1. Amping Up Brain Function: Transcranial Stimulation Shows Promise in Speeding Up Learning. Fields RD (2011). Scientific American.

2. Brain Zaps Improve Math. Carpenter, J. (2010). Science Now.

3. TDCS guided using fMRI significantly accelerates learning to identify concealed objects. Clark VP et al (2012). NeuroImage; 59(1): 117–128. [AND]

4. Zap your brain into the zone: Fast track to pure focus. Adee, S (2012). New Scientist, Issue 2850.
I've been using it now for about four months. And while my level of organization is nowhere near recovered, I can tell and people have told me that my word recall is much better, I'm much sharper and faster in conversations than I was, and that gradually, I am in fact doing a much better job of staying on task.

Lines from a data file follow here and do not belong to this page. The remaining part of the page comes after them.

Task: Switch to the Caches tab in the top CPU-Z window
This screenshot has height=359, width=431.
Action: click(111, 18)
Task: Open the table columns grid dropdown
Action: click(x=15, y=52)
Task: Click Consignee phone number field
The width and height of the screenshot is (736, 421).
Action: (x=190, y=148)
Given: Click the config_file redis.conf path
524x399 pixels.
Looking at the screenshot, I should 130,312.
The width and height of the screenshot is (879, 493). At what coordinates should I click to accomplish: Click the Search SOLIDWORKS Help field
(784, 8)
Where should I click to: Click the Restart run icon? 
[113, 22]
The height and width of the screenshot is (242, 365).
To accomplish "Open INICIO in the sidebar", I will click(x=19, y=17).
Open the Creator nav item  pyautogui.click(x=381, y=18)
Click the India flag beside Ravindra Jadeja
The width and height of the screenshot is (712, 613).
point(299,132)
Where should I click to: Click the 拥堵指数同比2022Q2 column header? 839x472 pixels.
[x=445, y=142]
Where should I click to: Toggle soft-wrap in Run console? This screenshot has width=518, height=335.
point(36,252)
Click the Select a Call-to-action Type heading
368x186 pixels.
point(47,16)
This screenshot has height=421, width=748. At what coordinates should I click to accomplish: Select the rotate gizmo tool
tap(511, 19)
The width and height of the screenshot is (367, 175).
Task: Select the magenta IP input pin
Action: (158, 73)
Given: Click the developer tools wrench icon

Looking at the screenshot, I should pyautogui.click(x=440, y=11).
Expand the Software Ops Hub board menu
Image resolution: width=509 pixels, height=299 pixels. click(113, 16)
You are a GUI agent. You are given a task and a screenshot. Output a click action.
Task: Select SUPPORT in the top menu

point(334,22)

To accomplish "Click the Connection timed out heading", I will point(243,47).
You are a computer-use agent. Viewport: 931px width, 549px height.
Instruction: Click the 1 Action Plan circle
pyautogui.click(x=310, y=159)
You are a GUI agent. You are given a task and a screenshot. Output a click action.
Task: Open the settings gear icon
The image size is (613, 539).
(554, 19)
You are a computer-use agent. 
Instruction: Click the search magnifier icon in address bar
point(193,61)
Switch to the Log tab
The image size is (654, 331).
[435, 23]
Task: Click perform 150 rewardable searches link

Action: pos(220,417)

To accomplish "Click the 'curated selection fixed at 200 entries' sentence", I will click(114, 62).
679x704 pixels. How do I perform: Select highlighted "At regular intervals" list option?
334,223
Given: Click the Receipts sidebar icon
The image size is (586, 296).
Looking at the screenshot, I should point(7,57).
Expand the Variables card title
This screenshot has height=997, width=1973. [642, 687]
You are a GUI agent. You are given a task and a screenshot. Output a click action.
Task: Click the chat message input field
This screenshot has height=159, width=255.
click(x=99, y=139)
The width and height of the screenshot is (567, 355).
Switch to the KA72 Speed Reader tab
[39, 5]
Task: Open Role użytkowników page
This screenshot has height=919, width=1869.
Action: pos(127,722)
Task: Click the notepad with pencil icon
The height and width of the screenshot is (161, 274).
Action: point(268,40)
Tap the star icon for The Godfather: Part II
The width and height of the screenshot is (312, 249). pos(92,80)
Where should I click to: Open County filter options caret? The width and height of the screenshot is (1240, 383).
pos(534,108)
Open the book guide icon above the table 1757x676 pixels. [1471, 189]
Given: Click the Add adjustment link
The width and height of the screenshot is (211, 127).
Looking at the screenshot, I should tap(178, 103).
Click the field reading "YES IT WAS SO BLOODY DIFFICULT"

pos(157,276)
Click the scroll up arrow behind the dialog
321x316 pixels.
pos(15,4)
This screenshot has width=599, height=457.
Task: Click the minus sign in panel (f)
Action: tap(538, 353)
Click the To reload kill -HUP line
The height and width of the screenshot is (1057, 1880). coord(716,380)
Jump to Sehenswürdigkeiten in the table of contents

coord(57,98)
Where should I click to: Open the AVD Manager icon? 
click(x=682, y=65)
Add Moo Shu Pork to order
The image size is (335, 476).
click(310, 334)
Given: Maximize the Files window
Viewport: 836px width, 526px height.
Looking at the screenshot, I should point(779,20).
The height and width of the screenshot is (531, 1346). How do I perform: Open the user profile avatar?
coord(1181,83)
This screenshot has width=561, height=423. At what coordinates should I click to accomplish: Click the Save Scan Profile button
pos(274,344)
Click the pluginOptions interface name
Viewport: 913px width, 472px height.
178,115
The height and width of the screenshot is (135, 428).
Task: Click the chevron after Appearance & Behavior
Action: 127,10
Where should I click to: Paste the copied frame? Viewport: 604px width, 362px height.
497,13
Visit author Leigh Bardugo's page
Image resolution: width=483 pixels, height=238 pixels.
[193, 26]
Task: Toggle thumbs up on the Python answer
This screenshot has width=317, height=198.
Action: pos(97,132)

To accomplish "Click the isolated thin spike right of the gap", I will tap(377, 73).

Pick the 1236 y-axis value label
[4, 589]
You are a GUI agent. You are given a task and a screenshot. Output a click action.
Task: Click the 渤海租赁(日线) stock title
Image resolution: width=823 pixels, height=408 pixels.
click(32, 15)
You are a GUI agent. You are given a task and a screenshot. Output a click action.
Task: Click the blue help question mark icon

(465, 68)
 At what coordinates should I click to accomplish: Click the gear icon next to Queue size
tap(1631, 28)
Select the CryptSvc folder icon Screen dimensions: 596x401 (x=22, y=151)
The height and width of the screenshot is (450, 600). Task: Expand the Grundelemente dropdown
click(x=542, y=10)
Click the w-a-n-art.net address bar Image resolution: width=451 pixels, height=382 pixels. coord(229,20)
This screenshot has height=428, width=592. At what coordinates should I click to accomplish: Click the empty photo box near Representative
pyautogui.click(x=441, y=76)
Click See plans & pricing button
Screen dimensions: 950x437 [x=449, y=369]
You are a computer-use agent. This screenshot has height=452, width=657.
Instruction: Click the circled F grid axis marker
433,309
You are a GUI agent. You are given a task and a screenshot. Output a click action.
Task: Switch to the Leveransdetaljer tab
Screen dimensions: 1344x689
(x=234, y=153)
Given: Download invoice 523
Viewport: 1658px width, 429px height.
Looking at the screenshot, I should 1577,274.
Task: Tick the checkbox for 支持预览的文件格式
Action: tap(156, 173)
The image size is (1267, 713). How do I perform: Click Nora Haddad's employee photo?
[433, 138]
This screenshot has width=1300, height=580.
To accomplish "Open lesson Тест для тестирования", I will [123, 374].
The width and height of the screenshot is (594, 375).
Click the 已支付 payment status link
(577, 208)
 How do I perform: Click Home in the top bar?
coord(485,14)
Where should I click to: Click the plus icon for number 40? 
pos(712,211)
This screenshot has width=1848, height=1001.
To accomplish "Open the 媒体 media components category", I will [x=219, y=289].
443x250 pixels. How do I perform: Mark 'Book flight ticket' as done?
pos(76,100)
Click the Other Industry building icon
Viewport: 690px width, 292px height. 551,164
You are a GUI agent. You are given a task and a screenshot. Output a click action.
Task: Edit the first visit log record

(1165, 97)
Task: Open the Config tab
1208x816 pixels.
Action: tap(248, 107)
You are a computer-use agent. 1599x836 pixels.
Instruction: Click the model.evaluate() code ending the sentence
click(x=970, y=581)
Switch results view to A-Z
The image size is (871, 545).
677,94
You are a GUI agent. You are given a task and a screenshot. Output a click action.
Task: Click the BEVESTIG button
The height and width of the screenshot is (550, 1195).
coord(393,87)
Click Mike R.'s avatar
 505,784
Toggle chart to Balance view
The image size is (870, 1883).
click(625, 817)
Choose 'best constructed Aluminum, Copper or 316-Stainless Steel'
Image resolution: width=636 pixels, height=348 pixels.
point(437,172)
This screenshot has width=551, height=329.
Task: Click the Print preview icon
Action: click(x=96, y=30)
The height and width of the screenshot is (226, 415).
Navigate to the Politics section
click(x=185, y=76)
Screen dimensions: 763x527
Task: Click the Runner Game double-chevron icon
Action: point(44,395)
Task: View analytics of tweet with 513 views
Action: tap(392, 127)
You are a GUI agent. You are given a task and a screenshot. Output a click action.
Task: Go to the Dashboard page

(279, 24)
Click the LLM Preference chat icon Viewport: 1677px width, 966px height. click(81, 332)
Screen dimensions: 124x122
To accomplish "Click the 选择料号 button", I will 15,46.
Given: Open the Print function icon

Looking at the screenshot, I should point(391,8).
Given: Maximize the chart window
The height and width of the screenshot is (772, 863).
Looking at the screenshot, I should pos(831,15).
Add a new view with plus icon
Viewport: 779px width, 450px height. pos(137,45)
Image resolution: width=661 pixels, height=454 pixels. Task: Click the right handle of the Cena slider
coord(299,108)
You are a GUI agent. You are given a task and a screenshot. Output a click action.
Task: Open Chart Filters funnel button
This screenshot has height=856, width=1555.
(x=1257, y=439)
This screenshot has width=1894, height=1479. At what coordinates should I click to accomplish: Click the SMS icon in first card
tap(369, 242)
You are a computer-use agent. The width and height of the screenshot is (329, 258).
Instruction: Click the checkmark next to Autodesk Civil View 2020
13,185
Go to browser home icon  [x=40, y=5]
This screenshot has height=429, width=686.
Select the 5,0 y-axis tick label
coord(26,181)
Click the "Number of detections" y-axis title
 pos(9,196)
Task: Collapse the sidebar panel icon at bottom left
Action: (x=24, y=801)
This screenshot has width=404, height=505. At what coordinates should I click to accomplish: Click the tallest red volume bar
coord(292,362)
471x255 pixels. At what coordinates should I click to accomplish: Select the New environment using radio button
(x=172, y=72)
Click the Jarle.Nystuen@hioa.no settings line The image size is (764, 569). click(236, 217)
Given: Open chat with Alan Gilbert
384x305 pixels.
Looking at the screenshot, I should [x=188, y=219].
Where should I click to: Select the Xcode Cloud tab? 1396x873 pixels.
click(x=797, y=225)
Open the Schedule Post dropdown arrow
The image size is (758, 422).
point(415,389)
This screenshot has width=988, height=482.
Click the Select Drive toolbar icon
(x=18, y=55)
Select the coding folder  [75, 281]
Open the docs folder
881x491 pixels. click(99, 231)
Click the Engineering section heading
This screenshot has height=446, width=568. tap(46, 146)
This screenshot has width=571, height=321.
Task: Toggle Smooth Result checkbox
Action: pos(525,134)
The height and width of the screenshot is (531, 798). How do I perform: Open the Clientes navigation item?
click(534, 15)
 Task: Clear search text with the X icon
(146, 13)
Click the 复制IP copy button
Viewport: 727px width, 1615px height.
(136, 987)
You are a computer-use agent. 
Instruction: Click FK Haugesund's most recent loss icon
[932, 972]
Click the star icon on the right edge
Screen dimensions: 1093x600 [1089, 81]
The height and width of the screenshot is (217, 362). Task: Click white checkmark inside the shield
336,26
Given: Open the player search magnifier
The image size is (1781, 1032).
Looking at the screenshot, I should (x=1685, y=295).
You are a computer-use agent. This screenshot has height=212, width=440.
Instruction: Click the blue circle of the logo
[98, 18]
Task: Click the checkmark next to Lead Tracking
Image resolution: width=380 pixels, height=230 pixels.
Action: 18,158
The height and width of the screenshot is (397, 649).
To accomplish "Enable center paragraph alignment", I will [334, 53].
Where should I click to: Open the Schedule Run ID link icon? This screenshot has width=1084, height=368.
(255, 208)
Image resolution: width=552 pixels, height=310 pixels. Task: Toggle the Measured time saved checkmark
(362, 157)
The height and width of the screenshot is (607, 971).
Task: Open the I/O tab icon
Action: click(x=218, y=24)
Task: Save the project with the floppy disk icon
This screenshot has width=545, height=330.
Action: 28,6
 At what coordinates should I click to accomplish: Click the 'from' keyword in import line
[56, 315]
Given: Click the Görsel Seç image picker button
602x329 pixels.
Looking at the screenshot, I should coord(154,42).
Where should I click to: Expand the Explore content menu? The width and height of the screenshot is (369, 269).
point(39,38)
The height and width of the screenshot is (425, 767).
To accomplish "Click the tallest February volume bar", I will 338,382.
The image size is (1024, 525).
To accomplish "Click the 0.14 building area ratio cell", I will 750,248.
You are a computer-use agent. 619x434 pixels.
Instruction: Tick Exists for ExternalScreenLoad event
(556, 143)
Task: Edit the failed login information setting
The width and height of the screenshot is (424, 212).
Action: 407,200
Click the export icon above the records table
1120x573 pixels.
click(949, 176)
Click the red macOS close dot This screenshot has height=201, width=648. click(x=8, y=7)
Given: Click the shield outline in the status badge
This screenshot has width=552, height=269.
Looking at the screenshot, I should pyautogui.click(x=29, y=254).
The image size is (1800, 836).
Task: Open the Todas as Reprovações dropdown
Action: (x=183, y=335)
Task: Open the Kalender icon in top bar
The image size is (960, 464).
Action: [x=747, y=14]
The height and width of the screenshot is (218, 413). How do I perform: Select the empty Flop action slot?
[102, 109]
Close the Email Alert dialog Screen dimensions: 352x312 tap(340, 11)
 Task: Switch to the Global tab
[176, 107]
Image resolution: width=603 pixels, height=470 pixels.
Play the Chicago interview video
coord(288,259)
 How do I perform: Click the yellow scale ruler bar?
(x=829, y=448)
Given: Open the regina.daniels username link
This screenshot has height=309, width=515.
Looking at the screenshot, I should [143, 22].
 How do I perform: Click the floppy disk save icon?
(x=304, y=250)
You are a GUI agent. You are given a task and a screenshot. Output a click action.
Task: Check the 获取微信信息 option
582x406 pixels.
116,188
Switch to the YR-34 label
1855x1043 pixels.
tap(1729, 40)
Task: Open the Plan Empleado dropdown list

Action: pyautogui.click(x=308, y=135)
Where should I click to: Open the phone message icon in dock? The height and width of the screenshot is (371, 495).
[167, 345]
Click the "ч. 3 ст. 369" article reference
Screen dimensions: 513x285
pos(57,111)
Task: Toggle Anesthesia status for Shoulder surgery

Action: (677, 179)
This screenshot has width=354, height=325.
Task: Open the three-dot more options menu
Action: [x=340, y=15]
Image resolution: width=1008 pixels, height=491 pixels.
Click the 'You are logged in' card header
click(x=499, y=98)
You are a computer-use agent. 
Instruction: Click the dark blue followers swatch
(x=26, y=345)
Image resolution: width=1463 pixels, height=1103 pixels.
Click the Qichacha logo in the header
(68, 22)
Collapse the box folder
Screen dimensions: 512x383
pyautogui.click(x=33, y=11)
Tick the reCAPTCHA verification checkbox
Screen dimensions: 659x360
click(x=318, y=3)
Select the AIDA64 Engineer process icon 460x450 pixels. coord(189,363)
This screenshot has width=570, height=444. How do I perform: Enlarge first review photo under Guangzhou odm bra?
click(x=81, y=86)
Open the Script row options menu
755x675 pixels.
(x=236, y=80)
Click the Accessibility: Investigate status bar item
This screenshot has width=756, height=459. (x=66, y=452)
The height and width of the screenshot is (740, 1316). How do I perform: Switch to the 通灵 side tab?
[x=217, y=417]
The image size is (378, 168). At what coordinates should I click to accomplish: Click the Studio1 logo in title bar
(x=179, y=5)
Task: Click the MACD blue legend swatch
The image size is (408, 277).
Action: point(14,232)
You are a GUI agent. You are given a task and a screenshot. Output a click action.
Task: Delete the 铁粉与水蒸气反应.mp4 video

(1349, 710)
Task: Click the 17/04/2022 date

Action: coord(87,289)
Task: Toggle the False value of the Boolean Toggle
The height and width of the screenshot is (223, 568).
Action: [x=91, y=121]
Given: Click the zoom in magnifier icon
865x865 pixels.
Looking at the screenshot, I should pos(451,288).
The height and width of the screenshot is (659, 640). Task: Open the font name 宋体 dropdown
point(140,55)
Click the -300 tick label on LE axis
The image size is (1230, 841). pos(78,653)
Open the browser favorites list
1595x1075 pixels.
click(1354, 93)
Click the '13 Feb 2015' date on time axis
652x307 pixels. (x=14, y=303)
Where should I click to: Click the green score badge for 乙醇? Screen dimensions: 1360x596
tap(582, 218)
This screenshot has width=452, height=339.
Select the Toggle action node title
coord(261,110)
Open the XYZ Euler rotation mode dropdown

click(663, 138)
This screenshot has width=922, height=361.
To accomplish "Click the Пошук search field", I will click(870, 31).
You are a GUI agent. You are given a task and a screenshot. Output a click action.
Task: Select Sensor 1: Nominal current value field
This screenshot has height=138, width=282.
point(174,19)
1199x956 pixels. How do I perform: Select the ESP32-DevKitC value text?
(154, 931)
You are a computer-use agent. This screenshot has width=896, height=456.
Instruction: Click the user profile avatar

And at least for the last few months, I can recall with whom I had that conversation!

Apologize for barraging you with all this information (I tend to do that and regret that on occasion it's brought a few threads to a screaming halt) but in this case, you have asked about a topic that is near, if not dear, to my heart.

Please take a look at the tDCS thread (but be warned that it's now up to 12 pages and 460 posts) and if its of interest to you, hopefully you can have the opportunity to pursue it with a physician who has some familiarity with tDCS, where there is an antibiotic of all things - Seromycin (cycloserine) - that has been shown to greatly increase brain plasticity and thereby the effectiveness of tDCS. I would be more than happy to post links to articles from medical journals to that effect, as well as other "peer-reviewed" journal articles on the benefits of tDCS, should you be interested in either seeing or sharing them with a physician.

I hope this is useful and not too overwhelming.